---------- Stored rows ----------
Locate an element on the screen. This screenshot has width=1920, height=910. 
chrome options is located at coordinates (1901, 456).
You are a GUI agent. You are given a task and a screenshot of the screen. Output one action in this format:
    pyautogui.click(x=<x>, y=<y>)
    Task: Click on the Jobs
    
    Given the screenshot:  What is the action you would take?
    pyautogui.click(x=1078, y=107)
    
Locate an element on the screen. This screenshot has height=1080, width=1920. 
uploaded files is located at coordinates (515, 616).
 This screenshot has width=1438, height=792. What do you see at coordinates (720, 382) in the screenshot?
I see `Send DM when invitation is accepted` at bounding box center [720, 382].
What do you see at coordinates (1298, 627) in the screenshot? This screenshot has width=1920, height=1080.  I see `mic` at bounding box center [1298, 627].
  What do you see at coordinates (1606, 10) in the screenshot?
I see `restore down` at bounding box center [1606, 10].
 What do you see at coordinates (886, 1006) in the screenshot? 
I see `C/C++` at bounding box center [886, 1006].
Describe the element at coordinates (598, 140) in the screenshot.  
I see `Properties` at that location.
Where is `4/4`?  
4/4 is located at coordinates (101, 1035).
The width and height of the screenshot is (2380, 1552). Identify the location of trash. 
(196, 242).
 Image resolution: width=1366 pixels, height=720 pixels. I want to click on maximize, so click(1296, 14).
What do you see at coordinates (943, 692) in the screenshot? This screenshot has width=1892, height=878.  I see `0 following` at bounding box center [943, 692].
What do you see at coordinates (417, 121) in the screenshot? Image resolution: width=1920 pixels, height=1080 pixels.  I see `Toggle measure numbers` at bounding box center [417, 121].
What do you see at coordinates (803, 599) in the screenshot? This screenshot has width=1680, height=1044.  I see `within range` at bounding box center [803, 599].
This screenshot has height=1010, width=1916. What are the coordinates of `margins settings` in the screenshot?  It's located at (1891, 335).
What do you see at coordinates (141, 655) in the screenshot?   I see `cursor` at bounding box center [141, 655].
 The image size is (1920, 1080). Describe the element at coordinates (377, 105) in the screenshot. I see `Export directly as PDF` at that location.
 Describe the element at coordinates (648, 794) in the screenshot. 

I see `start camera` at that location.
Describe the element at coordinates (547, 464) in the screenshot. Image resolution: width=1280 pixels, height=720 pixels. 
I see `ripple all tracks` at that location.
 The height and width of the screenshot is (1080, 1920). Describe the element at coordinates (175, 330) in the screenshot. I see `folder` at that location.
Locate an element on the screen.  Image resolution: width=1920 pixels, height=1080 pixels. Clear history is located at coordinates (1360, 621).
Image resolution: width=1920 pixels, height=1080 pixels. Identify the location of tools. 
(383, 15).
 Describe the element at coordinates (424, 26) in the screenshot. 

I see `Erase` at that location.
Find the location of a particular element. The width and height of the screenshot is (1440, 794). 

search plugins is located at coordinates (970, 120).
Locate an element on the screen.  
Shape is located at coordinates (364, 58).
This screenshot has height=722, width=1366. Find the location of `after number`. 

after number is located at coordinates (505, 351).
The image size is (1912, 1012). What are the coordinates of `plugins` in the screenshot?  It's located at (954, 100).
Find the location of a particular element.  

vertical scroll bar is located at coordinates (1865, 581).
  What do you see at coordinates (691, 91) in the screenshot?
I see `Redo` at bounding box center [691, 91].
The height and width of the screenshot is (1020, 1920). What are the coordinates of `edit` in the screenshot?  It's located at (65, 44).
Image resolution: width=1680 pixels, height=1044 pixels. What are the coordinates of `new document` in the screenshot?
----------
▶ [What you have to do]
Copy out the rows above word for word.

▶ [Solution for this task]
Locate an element on the screen. This screenshot has width=1920, height=910. 
chrome options is located at coordinates (1901, 456).
You are a GUI agent. You are given a task and a screenshot of the screen. Output one action in this format:
    pyautogui.click(x=<x>, y=<y>)
    Task: Click on the Jobs
    
    Given the screenshot:  What is the action you would take?
    pyautogui.click(x=1078, y=107)
    
Locate an element on the screen. This screenshot has height=1080, width=1920. 
uploaded files is located at coordinates (515, 616).
 This screenshot has width=1438, height=792. What do you see at coordinates (720, 382) in the screenshot?
I see `Send DM when invitation is accepted` at bounding box center [720, 382].
What do you see at coordinates (1298, 627) in the screenshot? This screenshot has width=1920, height=1080.  I see `mic` at bounding box center [1298, 627].
  What do you see at coordinates (1606, 10) in the screenshot?
I see `restore down` at bounding box center [1606, 10].
 What do you see at coordinates (886, 1006) in the screenshot? 
I see `C/C++` at bounding box center [886, 1006].
Describe the element at coordinates (598, 140) in the screenshot.  
I see `Properties` at that location.
Where is `4/4`?  
4/4 is located at coordinates (101, 1035).
The width and height of the screenshot is (2380, 1552). Identify the location of trash. 
(196, 242).
 Image resolution: width=1366 pixels, height=720 pixels. I want to click on maximize, so click(1296, 14).
What do you see at coordinates (943, 692) in the screenshot? This screenshot has width=1892, height=878.  I see `0 following` at bounding box center [943, 692].
What do you see at coordinates (417, 121) in the screenshot? Image resolution: width=1920 pixels, height=1080 pixels.  I see `Toggle measure numbers` at bounding box center [417, 121].
What do you see at coordinates (803, 599) in the screenshot? This screenshot has width=1680, height=1044.  I see `within range` at bounding box center [803, 599].
This screenshot has height=1010, width=1916. What are the coordinates of `margins settings` in the screenshot?  It's located at (1891, 335).
What do you see at coordinates (141, 655) in the screenshot?   I see `cursor` at bounding box center [141, 655].
 The image size is (1920, 1080). Describe the element at coordinates (377, 105) in the screenshot. I see `Export directly as PDF` at that location.
 Describe the element at coordinates (648, 794) in the screenshot. 

I see `start camera` at that location.
Describe the element at coordinates (547, 464) in the screenshot. Image resolution: width=1280 pixels, height=720 pixels. 
I see `ripple all tracks` at that location.
 The height and width of the screenshot is (1080, 1920). Describe the element at coordinates (175, 330) in the screenshot. I see `folder` at that location.
Locate an element on the screen.  Image resolution: width=1920 pixels, height=1080 pixels. Clear history is located at coordinates (1360, 621).
Image resolution: width=1920 pixels, height=1080 pixels. Identify the location of tools. 
(383, 15).
 Describe the element at coordinates (424, 26) in the screenshot. 

I see `Erase` at that location.
Find the location of a particular element. The width and height of the screenshot is (1440, 794). 

search plugins is located at coordinates (970, 120).
Locate an element on the screen.  
Shape is located at coordinates (364, 58).
This screenshot has height=722, width=1366. Find the location of `after number`. 

after number is located at coordinates (505, 351).
The image size is (1912, 1012). What are the coordinates of `plugins` in the screenshot?  It's located at (954, 100).
Find the location of a particular element.  

vertical scroll bar is located at coordinates (1865, 581).
  What do you see at coordinates (691, 91) in the screenshot?
I see `Redo` at bounding box center [691, 91].
The height and width of the screenshot is (1020, 1920). What are the coordinates of `edit` in the screenshot?  It's located at (65, 44).
Image resolution: width=1680 pixels, height=1044 pixels. What are the coordinates of `new document` in the screenshot?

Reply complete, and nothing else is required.